━━ Provided data ━━
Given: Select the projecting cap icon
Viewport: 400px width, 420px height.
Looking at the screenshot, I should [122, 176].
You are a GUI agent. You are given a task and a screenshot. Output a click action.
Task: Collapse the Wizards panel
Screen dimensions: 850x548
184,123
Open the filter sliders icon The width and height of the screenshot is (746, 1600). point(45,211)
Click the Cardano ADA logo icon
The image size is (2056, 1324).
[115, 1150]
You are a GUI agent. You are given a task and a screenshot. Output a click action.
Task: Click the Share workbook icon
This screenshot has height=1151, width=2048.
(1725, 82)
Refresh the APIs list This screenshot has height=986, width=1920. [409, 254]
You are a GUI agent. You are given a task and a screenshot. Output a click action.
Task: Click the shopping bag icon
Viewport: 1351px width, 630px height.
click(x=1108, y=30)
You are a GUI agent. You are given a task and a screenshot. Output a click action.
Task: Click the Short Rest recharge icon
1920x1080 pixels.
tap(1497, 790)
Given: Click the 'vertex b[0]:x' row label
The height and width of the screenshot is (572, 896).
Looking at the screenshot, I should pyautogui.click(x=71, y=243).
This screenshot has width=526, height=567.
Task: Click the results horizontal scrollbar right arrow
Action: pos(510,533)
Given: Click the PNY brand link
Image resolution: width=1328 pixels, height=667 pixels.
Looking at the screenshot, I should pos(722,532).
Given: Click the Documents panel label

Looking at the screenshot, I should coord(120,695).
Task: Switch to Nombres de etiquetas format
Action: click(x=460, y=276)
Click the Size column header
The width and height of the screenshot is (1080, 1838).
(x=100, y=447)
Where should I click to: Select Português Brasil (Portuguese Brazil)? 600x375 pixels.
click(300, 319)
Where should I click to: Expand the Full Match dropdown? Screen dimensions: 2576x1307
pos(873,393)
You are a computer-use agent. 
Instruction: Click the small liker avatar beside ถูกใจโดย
━━━
### Objective
Return, copied verbatim, every line of the records from the one that contains "Where should I click to: Select" through the last line of the records.

### Task result
Where should I click to: Select Português Brasil (Portuguese Brazil)? 600x375 pixels.
click(300, 319)
Where should I click to: Expand the Full Match dropdown? Screen dimensions: 2576x1307
pos(873,393)
You are a computer-use agent. 
Instruction: Click the small liker avatar beside ถูกใจโดย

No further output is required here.